I met Lizzy outside of the Starbucks in the Munich Hauptbahnhof
station. We hugged and she told me that she had a ticket for us to ride the
metro all day. She suggested we go store my bag in her car and then go into
town for lunch. Catching the subway, we rode it back to the parking lot she was
at, and then rode it again into town. All of the stations had very heavy German
names (whose spelling did not match how I expected them to be pronounced) but
Lizzy had a map that we used to navigate.
Once in Munich, we arrived at Marionplatz (Marion Plaza.)
Lizzy showed me a monument that had been important to Hitler as well as the
garden outside of the Munich Palace. I’d told Lizzy that visiting churches was
my favorite part of sightseeing, so we ducked in one called “Trinity of the
Cross.” It was a towering yellow building right in the center of the city.
Inside, the sanctuary was beautiful. In addition to detailed
stained glass windows and an absolutely amazing crucifix, the stucco work was
incredible. Every square inch of wall was covered with 3D carvings and
decorations.
Walking around the town, we passed two lion statues that we
were supposed to be good luck. We rubbed both of them, like all good tourists
do. Further down the street was the opera house. The front entrance had large
pillars like a good Roman building, but there was an eye catching mural at the
top of the roof that made the entry look different from other “historic”
buildings I’d seen.
So much of the city was under construction. We laughed at the differences between
American construction zones and German construction zones.

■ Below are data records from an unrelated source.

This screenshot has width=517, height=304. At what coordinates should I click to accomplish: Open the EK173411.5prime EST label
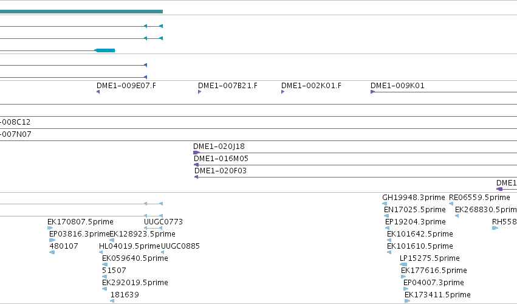[x=437, y=295]
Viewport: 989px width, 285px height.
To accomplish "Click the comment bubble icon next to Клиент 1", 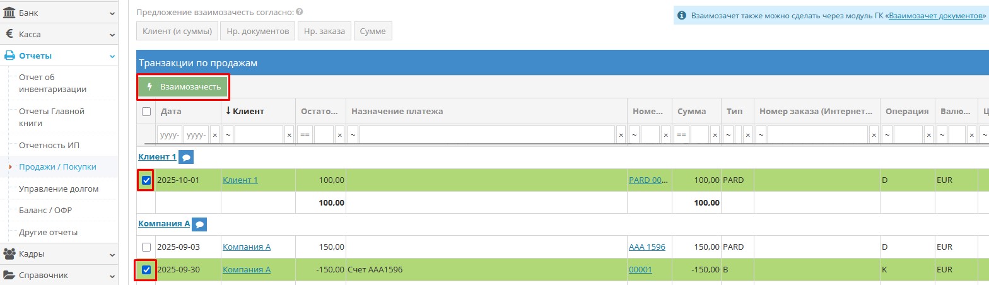I will coord(185,157).
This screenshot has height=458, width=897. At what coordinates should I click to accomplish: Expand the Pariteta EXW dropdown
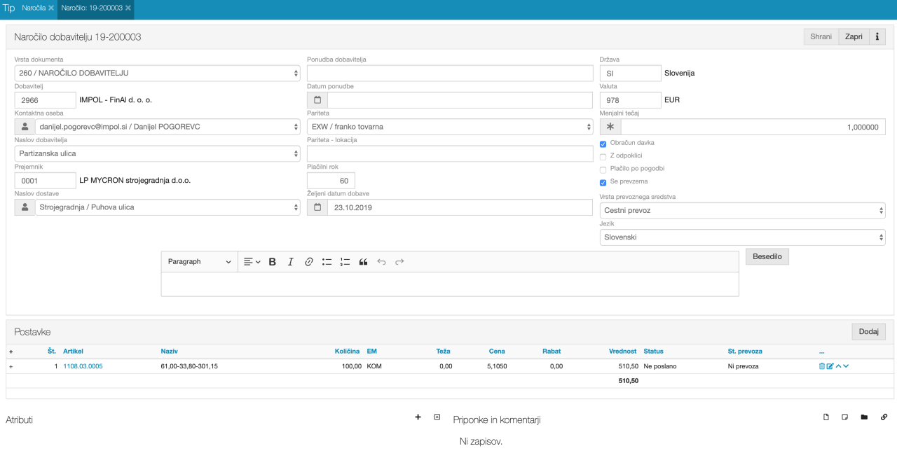[450, 127]
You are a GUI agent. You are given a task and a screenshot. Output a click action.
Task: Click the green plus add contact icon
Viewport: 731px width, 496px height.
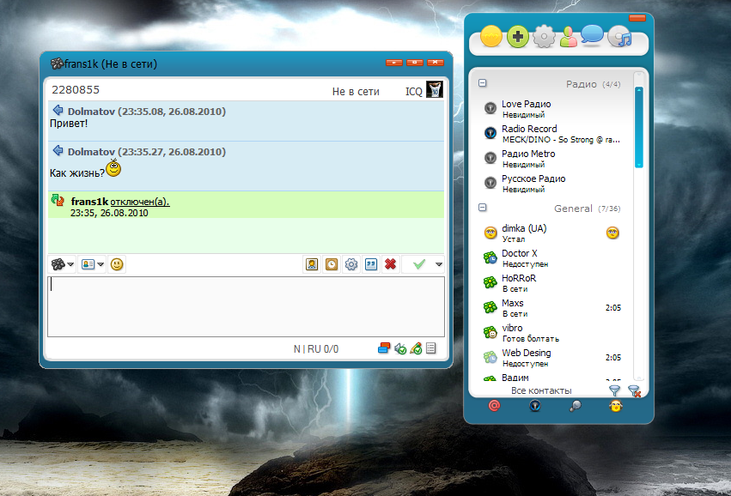[516, 37]
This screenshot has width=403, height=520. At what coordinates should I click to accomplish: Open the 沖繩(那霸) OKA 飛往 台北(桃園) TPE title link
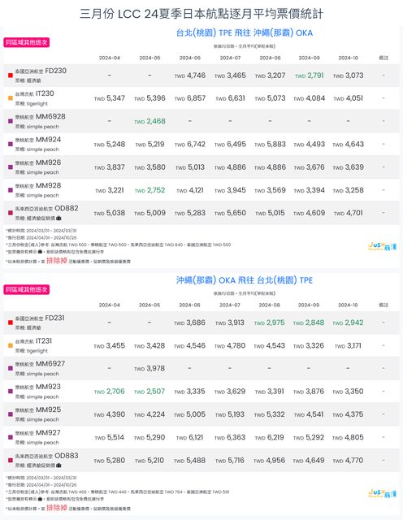point(245,280)
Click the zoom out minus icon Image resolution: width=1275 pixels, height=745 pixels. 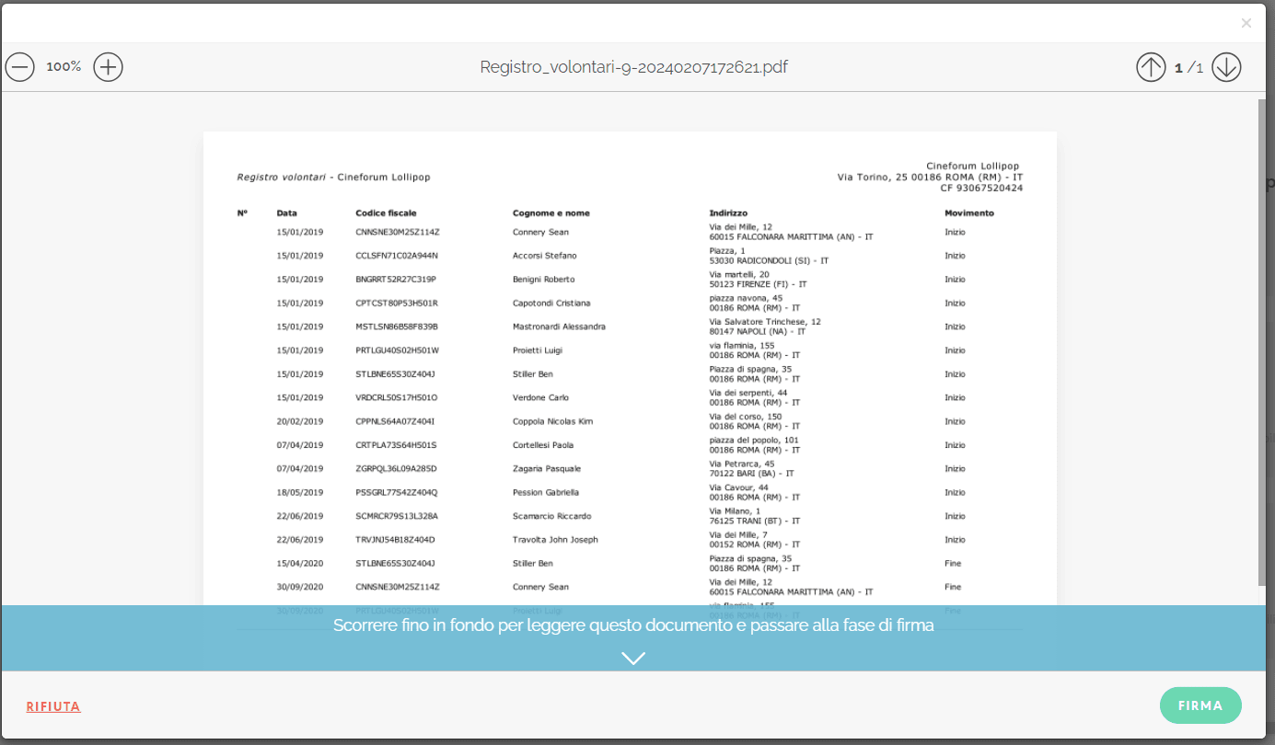click(x=19, y=67)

“In America,” Lizzy said, nearly falling in a hole, “they
keep pedestrians far away from holes and cover them when the workers are away.
In Germany, they don’t do that. If you fall in the hole, you can’t sue anyone
because it’s your fault you fell in the hole.”
We went to see the Glockenspiel. It is a very impressive
building. Like the Sangrada Familia in Barcelona, the entire side of the
Glockenspiel is ornately carved and decorated. The façade is very white, with a
green window high up. At certain hours of the day, there are figurines in the
window that dance along with the chiming clock. We didn’t see the clock chime,
but the figurines were still visible. In front of the tower was a beautiful
fountain with the clearest water I’ve ever seen.
In general, the city looked very much like Prague. The
buildings were old and beautiful. Many of the roads in the heart of the city
were cobblestone. It felt far more foreign than Berlin had.
Our next stop was the Munich Dom. Dom is the German word for
Cathedral. It was again a beautiful church. Part of it was under construction,
but the notable features on the outside were the red roof and tall tower with a
green onion shaped dome on top. Inside, the main item that caught our attention
was a large wooden tomb inside the sanctuary. It was massive—more than a story
tall—and perhaps the most artful dedication to a priest ever seen. There were
statues of soldiers guarding it, and bars shielded a direct view of whoever was
inside. Neither of us read German so we couldn’t tell whose resting place it
was, but we joked that we both want the same quality burial when we die.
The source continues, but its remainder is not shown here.